*YOUR ASSIGNMENT*
An exact transcription of each entry below is required, without any pictures.

(Pixel coordinate grounding data)

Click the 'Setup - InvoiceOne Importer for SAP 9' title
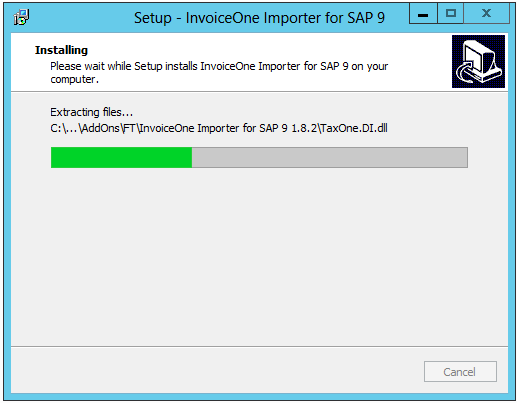Viewport: 517px width, 403px height. (259, 18)
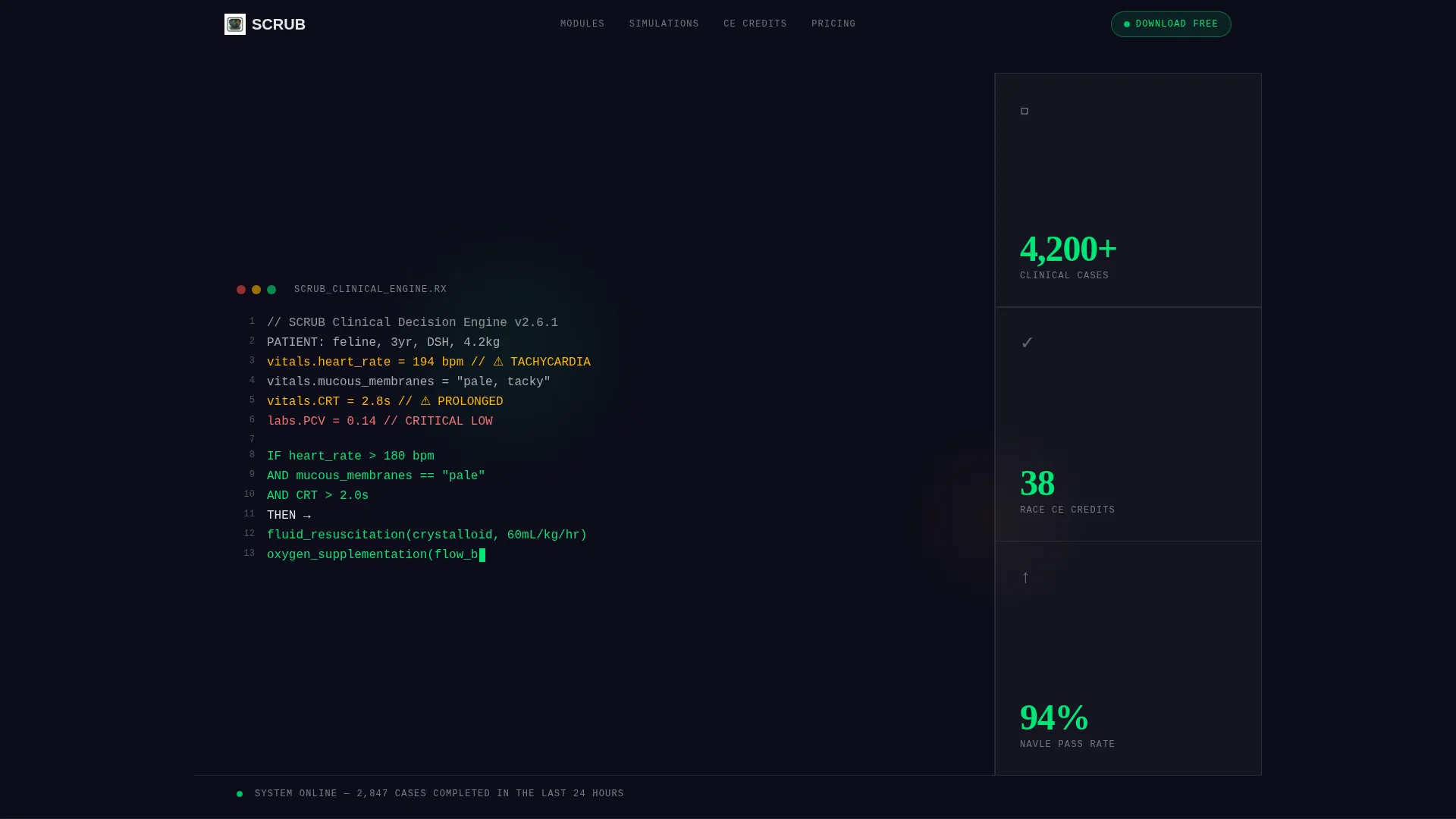Select the 4,200+ Clinical Cases card
1456x819 pixels.
click(1128, 190)
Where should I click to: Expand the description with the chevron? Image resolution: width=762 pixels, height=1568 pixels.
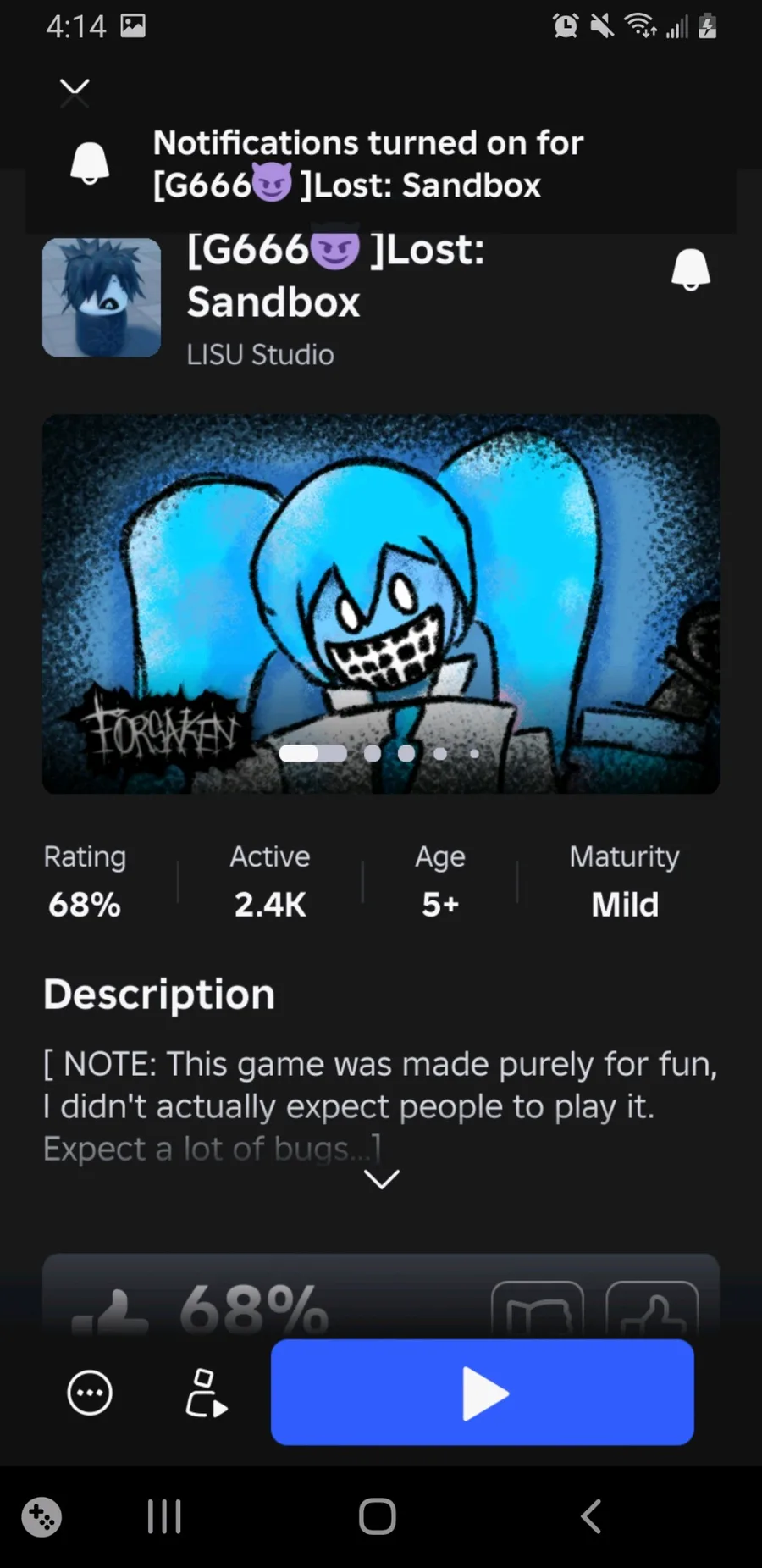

*RESULT BELOW*
Click the 'Setup - InvoiceOne Importer for SAP 9' title
Viewport: 517px width, 403px height. (259, 18)
Select the 4,200+ Clinical Cases card
1456x819 pixels.
click(1128, 190)
Where should I click to: Expand the description with the chevron? Image resolution: width=762 pixels, height=1568 pixels.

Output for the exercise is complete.